Objective: The aim of this investigation was to identify the clinical symptoms and signs of pneumonia in hospitalised patients with confirmed aetiologic diagnosis and to study whether it is possible to differentiate viral from bacterial pneumonia by these means.
Design: A 3-year prospective study.
Setting: Turku University Hospital, Turku, Finland.
Patients: 254 children with radiologically confirmed community-acquired pneumonia.
Main outcome measures: Data on symptoms and signs were collected from the hospital records of patient files. A standardised case record form was used.
Results: Eleven percent of the patients presented the illness without any respiratory symptoms. Patients with viral pneumonia versus those with bacterial pneumonia were younger (means 2.8 vs 4.1 years) and more often had acute otitis media (41% vs 18%), dyspnea (48% vs 25%) and rhonchi on auscultation (47% vs 26%).

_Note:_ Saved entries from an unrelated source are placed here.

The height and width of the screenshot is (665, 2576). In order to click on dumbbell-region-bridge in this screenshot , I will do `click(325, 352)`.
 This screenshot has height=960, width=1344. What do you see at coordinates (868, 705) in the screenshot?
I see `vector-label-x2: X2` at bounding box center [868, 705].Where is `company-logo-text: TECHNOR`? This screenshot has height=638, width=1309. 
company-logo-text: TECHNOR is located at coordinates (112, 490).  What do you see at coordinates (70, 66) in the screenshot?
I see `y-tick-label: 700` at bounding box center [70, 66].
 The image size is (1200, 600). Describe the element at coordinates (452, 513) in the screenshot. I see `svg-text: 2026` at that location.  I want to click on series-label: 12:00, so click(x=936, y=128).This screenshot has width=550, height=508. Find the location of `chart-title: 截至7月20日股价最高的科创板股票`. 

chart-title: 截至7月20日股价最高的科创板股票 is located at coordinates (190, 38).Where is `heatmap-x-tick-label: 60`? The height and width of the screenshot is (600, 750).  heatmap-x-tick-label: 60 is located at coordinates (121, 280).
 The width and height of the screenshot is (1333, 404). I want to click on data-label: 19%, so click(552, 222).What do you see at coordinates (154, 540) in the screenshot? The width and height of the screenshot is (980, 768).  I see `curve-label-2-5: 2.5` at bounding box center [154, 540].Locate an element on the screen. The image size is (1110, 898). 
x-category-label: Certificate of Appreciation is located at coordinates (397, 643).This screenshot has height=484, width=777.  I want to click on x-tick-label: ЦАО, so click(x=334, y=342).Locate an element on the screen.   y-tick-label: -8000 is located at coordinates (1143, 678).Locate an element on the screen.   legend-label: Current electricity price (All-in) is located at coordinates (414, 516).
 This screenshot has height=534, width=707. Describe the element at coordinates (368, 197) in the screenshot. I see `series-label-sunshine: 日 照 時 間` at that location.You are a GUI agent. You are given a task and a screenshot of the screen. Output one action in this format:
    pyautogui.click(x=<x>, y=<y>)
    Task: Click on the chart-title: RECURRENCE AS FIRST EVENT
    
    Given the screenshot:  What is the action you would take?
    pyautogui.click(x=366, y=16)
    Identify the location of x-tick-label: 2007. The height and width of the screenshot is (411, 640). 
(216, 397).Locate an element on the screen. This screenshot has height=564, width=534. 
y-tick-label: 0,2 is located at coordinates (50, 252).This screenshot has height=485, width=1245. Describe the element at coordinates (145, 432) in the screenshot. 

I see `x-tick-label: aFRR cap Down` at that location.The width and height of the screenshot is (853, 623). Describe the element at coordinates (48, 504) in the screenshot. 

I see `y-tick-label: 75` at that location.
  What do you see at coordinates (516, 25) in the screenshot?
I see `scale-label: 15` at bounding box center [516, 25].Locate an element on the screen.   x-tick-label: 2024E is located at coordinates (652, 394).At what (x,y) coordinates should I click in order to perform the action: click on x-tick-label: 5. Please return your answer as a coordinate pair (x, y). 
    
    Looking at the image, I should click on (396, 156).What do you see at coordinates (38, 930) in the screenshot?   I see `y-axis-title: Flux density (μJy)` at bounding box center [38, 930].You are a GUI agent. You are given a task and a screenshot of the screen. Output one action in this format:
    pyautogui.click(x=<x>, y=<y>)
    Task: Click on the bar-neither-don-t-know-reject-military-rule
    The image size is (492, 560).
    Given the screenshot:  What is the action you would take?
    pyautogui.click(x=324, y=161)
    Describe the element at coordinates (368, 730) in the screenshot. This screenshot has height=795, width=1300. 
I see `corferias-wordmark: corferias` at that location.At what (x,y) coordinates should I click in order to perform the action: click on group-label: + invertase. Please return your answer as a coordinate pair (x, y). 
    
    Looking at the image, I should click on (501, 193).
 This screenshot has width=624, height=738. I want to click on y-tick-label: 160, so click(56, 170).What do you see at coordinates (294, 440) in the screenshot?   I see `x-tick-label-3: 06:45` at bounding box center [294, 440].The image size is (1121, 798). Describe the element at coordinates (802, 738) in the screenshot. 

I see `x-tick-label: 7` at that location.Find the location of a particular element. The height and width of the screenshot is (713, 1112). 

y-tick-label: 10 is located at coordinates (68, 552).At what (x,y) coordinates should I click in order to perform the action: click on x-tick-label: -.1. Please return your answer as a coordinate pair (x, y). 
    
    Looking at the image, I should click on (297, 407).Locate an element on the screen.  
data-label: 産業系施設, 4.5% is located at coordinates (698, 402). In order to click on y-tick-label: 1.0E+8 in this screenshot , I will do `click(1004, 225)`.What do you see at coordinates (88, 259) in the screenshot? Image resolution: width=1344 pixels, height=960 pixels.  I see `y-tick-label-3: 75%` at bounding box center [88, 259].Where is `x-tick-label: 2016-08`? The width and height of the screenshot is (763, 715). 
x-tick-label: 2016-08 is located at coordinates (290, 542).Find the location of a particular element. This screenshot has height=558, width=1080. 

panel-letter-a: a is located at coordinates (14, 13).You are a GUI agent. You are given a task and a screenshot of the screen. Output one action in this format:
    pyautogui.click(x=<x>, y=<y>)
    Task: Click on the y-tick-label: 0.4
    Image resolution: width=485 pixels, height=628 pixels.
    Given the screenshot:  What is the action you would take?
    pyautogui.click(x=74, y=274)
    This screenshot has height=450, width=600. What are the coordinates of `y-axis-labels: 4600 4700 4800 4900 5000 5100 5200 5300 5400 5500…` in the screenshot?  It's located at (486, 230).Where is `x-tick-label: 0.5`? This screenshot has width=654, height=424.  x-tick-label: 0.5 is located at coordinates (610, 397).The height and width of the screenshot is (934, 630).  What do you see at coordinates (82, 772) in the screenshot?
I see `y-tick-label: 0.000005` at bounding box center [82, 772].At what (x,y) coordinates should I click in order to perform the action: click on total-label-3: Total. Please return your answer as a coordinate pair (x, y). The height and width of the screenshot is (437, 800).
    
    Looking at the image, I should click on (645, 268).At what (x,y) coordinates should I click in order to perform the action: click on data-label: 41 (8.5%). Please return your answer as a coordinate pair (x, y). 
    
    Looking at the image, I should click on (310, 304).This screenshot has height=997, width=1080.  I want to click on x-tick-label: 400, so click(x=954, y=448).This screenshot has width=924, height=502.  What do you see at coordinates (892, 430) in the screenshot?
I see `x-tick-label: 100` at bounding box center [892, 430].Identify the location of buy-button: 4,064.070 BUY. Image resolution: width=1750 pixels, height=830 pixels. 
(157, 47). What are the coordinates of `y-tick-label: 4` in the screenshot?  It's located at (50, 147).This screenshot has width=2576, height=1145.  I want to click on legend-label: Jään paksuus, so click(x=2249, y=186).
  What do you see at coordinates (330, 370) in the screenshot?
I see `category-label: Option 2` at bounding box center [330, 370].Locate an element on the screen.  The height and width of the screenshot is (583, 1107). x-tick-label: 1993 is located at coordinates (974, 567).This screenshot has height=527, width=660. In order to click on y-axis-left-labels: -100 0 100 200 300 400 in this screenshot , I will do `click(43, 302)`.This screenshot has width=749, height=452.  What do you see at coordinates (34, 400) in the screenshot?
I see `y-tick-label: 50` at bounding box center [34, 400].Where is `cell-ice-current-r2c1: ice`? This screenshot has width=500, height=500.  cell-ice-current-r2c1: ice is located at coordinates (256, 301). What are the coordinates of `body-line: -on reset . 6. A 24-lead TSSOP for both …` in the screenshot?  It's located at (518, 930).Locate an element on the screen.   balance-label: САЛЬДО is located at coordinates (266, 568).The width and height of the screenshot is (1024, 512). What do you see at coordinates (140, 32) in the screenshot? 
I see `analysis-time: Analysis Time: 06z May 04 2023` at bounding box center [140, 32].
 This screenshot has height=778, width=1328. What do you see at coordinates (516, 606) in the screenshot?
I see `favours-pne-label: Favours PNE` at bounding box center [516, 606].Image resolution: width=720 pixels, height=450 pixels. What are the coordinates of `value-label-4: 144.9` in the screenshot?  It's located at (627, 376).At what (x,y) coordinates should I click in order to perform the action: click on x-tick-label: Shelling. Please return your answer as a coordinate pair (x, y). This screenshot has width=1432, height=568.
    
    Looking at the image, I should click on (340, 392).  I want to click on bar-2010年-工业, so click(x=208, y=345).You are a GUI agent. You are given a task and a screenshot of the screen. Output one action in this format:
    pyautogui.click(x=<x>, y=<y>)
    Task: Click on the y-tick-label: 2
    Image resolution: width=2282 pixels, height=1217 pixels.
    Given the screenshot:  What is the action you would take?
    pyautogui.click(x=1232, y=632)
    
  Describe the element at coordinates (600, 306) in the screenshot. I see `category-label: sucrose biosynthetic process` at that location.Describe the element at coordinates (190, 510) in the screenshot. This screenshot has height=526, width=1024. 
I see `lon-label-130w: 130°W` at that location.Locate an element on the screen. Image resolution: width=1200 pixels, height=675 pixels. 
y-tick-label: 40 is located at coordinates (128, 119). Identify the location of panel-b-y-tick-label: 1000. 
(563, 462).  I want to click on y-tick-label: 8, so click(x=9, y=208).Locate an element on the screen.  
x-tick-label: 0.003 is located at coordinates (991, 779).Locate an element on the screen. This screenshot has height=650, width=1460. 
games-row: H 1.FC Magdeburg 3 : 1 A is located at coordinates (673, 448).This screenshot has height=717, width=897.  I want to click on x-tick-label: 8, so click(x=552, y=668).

Thoracic pain, headache and decreased breathing sounds were more common in patients with bacterial pneumonia.
Conclusions: Although the clinical findings in viral pneumonia showed some differences from those in bacterial pneumonia, they were largely overlapping. This similarity and the frequent occurrence of mixed infections make it impossible to differentiate between viral and bacterial pneumonia simply by clinical symptoms and signs.